Votre tâche. Reformulez plus brièvement le paragraphe de l'extrait ci-dessous qui commence par « La dénomination », en gardant ses faits principaux.

2 – Le guichet Industrie du futur, doté de 0,9 milliards d’euros, consiste à subventionner directement l’acquisition par des PME et ETI de certains matériels et technologies participant à leur modernisation et à leur transformation vers l’industrie du futur.
On voit d’emblée la complexité de différencier des opérations relevant d’un investissement, d’une modernisation et/ou d’une transformation des entreprises concernées, les ambiguïtés tenant à la distinction des activités selon leur classement dans ces deux objectifs, complexité renforcée par la prise en compte de l’impact territorial dans un cas et pas dans l’autre, etc. Ce qui explique la difficulté que nous avons à répertorier les entreprises régionales concernées selon les listes publiées officiellement (nationalement et dans certains départements), qui ne suivent pas nettement les distinctions annoncées par ces dispositifs.
La dénomination « industrie du futur », notamment recouvre souvent dans les bilans publiés les actions pour aider méthodologiquement les TPE et PME à se numériser et non des investissements industriels « de rupture ». Rappelons aussi que plusieurs politiques de soutien à l’industrie ont été lancées avant le plan de relance (le plan robotique comme le soutien aux Territoires d’Industrie datent de 2018) et se confondent avec les interventions du plan de relance.
Un plan de relance avec une vision à court terme et des effets d’aubaine
Pour ce qui est de l’évaluation produite par le comité, on peut relever les enseignements suivants (résultats nationaux).
1 – Les bénéficiaires sont globalement satisfaits du processus mais compte tenu du volume de dossiers et des « délais contraints d’instruction » les opérateurs chargés de la gestion ont dû « se réorganiser dans l’urgence au détriment parfois de l’accompagnement des porteurs de projets ». Peut-on lire là que de nombreux dossiers ont été acceptés sans analyse suffisante ?
2 – Le dispositif Soutien à l’investissement et à la modernisation de l’industrie :
2 179 bénéficiaires ont été identifiés mi-septembre 2021 pour 1,7 millions d’euros de subventions.

Données fournies.
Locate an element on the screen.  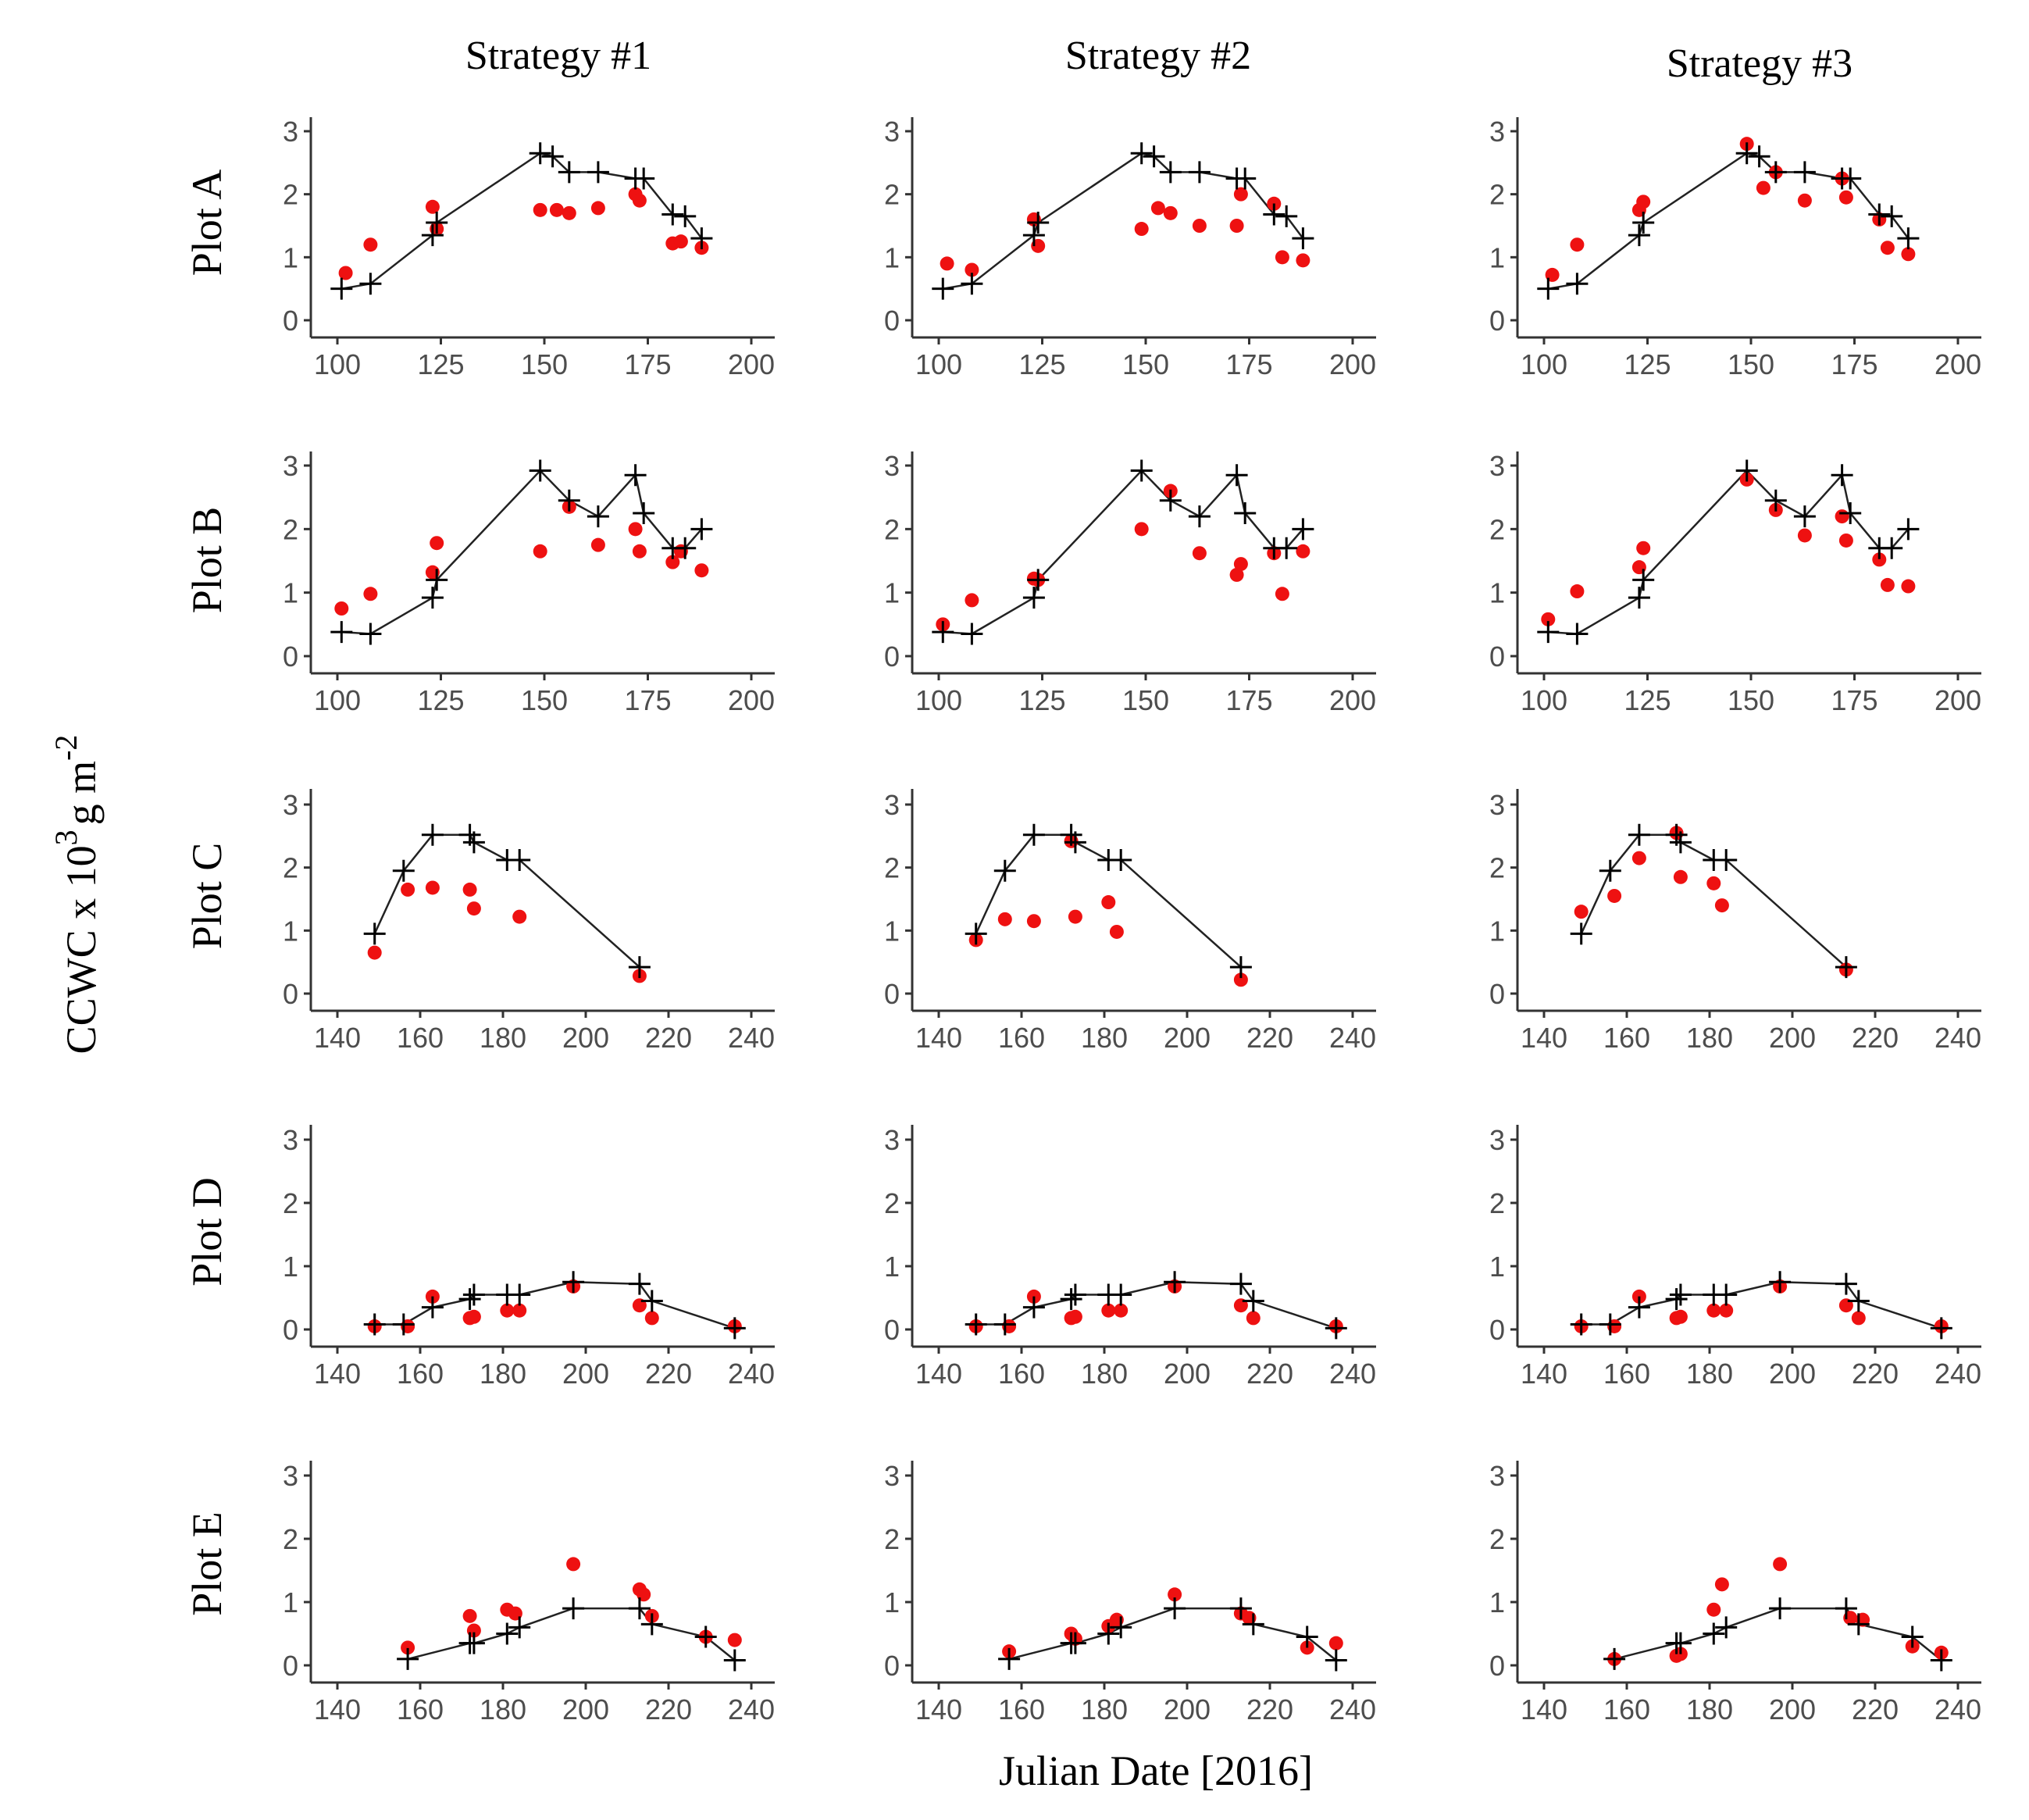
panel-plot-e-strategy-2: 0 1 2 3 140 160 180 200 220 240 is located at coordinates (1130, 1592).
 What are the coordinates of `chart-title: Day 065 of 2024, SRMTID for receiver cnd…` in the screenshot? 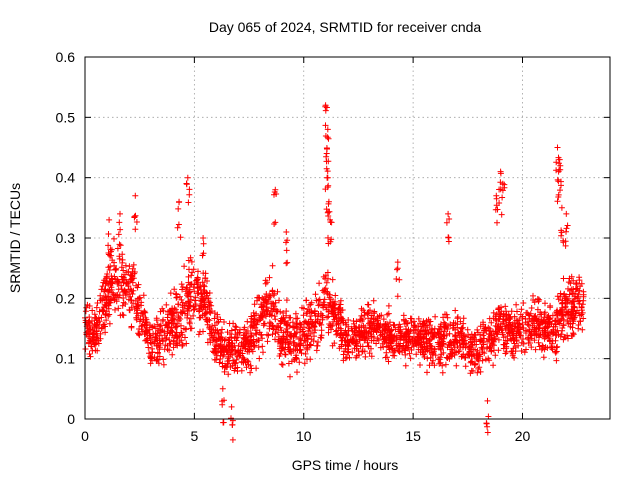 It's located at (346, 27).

* * *

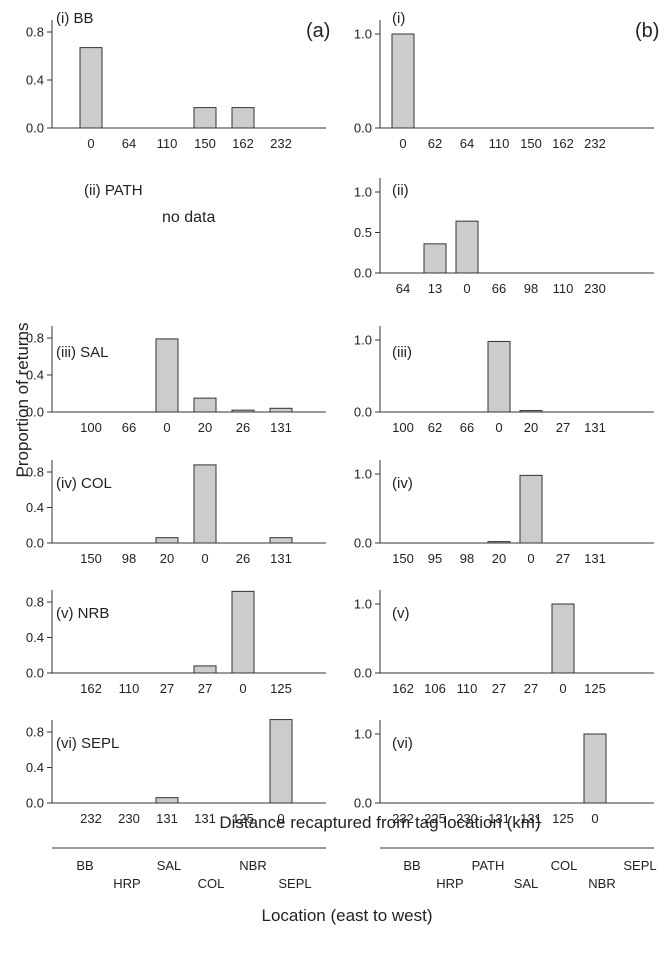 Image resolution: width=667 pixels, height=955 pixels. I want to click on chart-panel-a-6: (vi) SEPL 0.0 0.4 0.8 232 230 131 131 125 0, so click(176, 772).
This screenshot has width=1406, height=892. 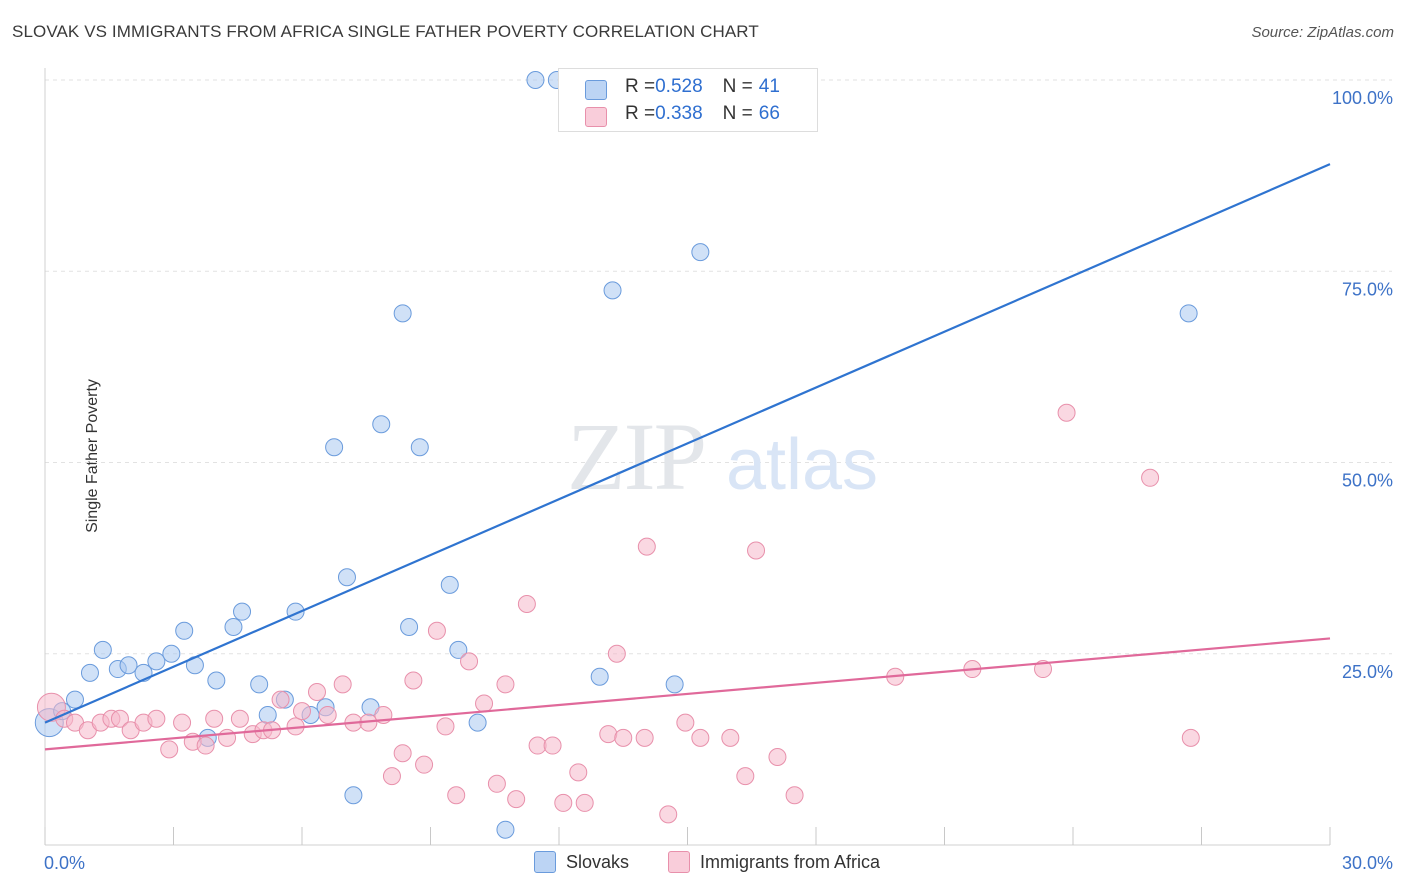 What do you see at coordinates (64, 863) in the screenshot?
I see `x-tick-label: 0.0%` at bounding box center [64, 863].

...

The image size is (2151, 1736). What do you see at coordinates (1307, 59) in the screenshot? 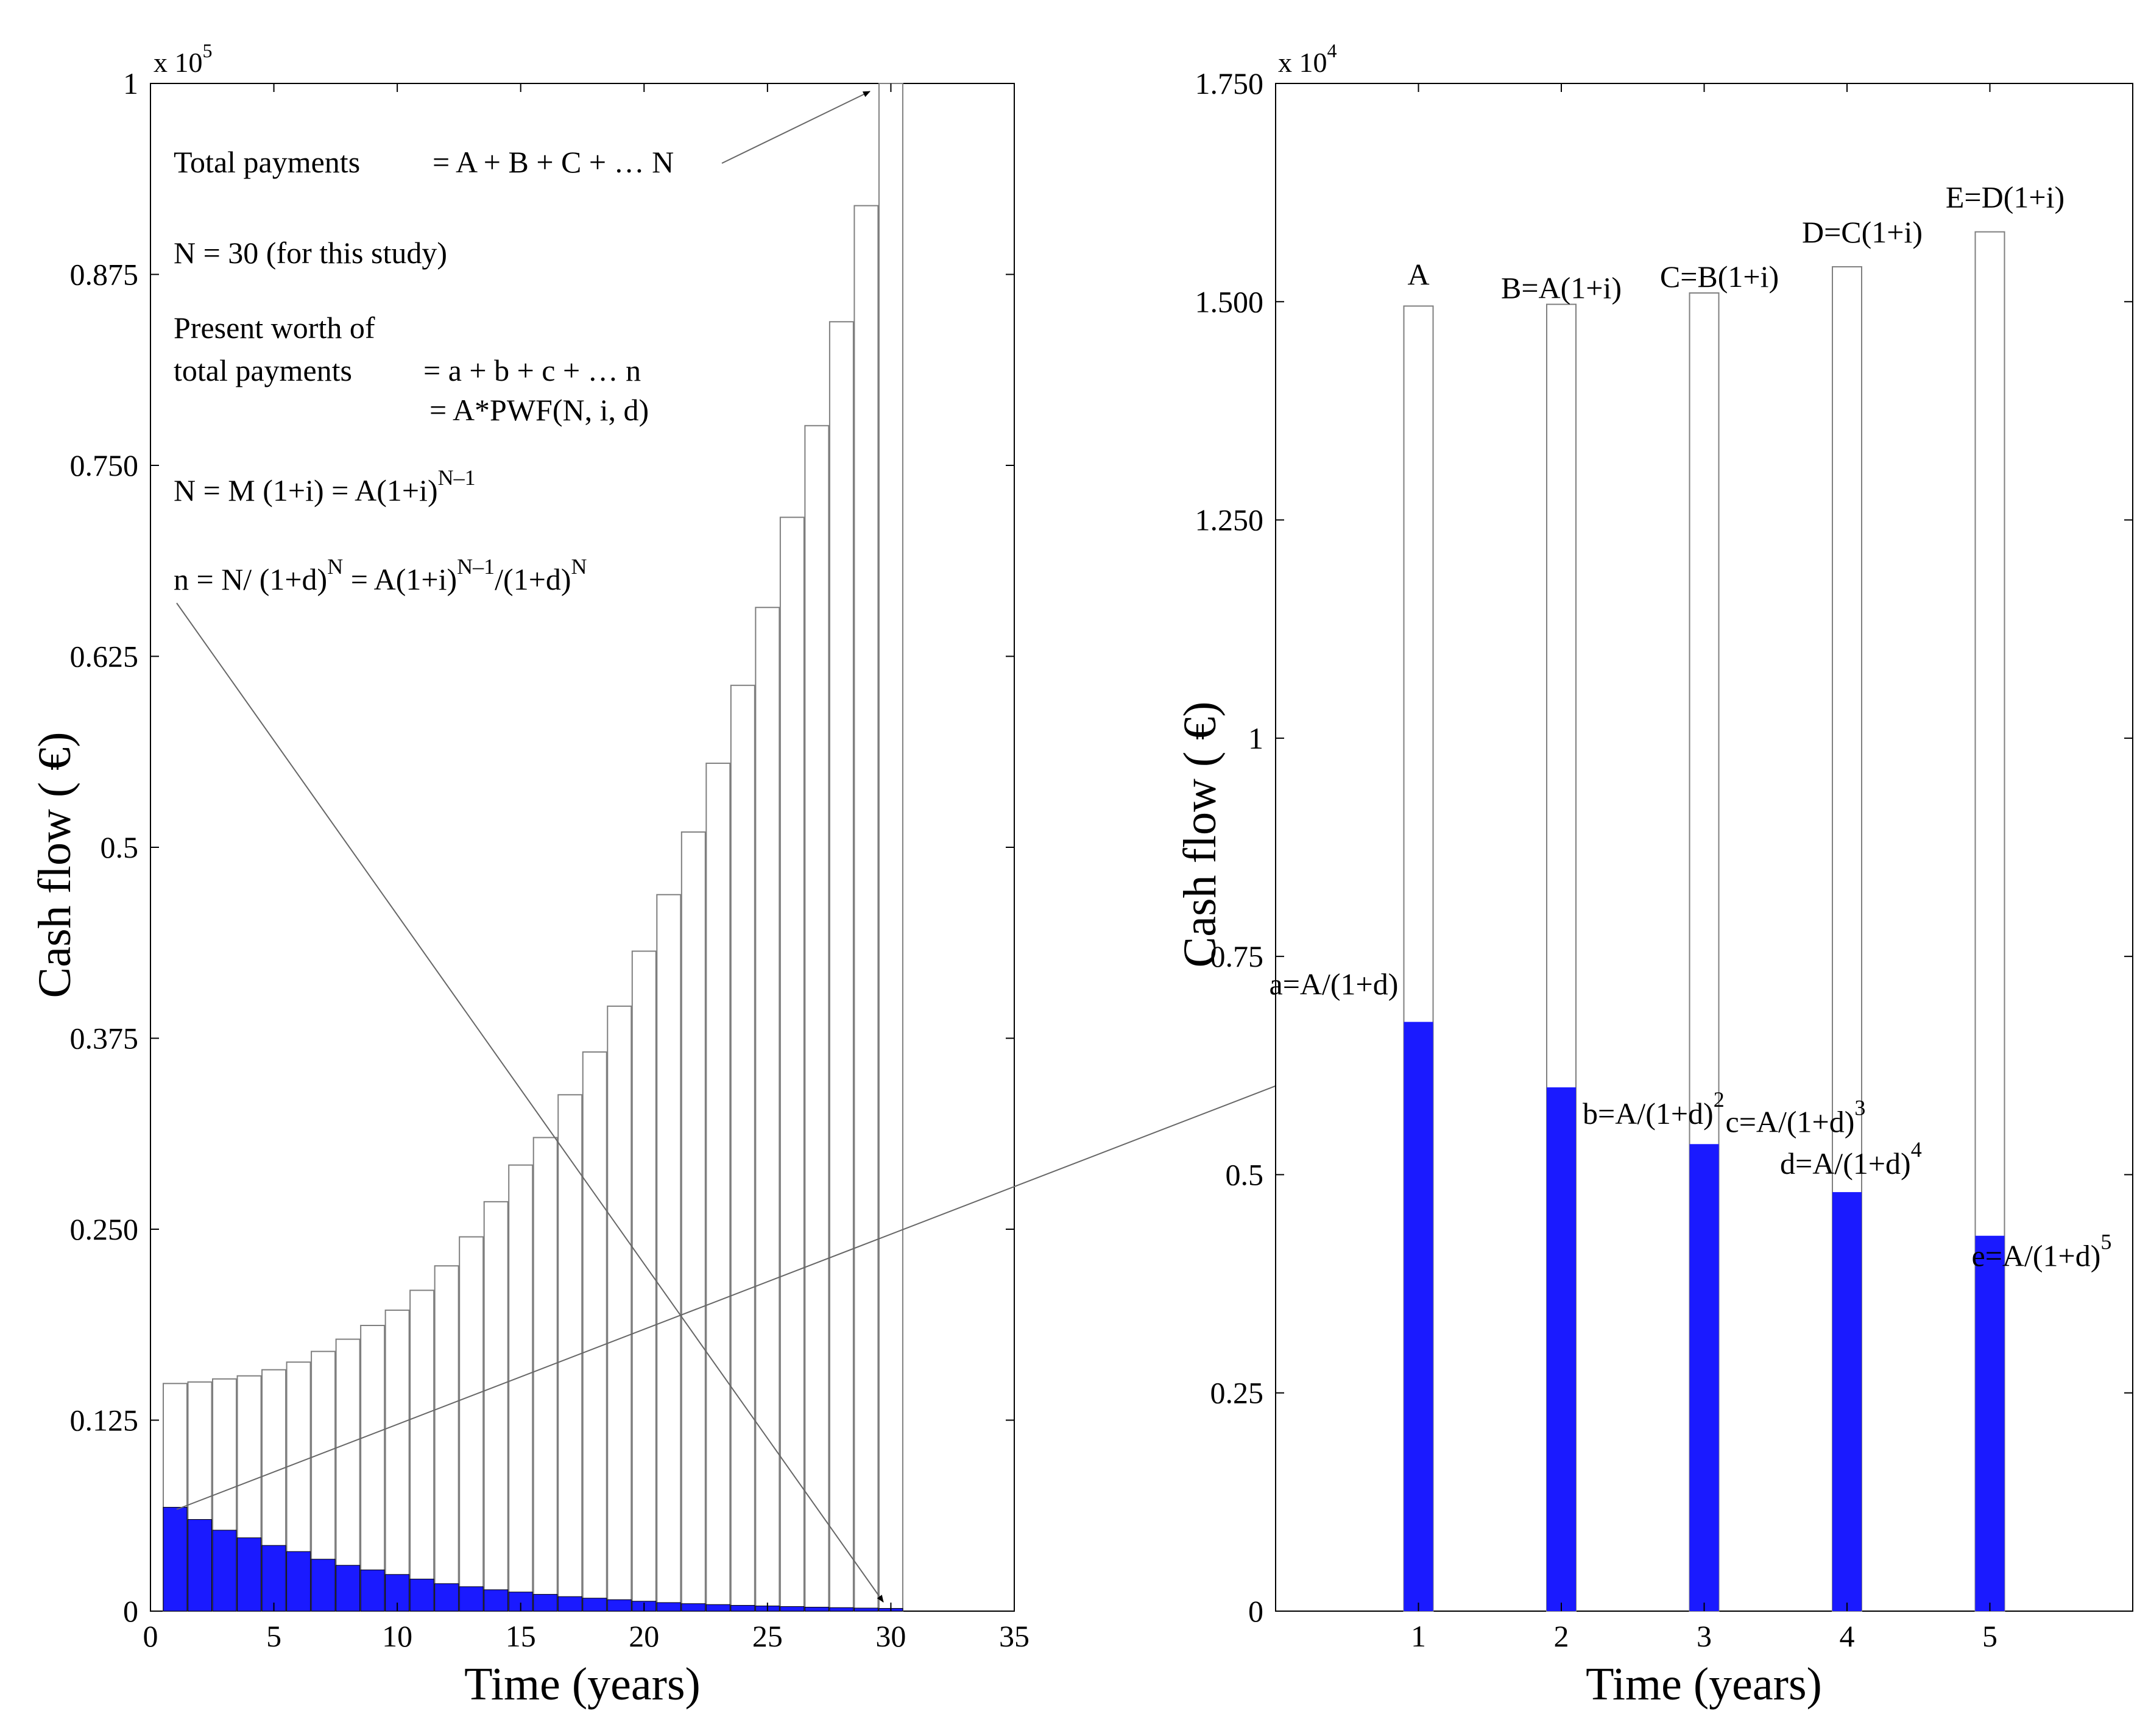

Réponse proposée. Dans les bilans publiés, « industrie du futur » désigne souvent l'aide méthodologique à la numérisation des TPE et PME, et non des investissements industriels « de rupture ». Certaines politiques de soutien à l'industrie antérieures au plan de relance se confondent avec ses interventions. C'est le cas du plan robotique et du soutien aux Territoires d'Industrie, qui datent de 2018.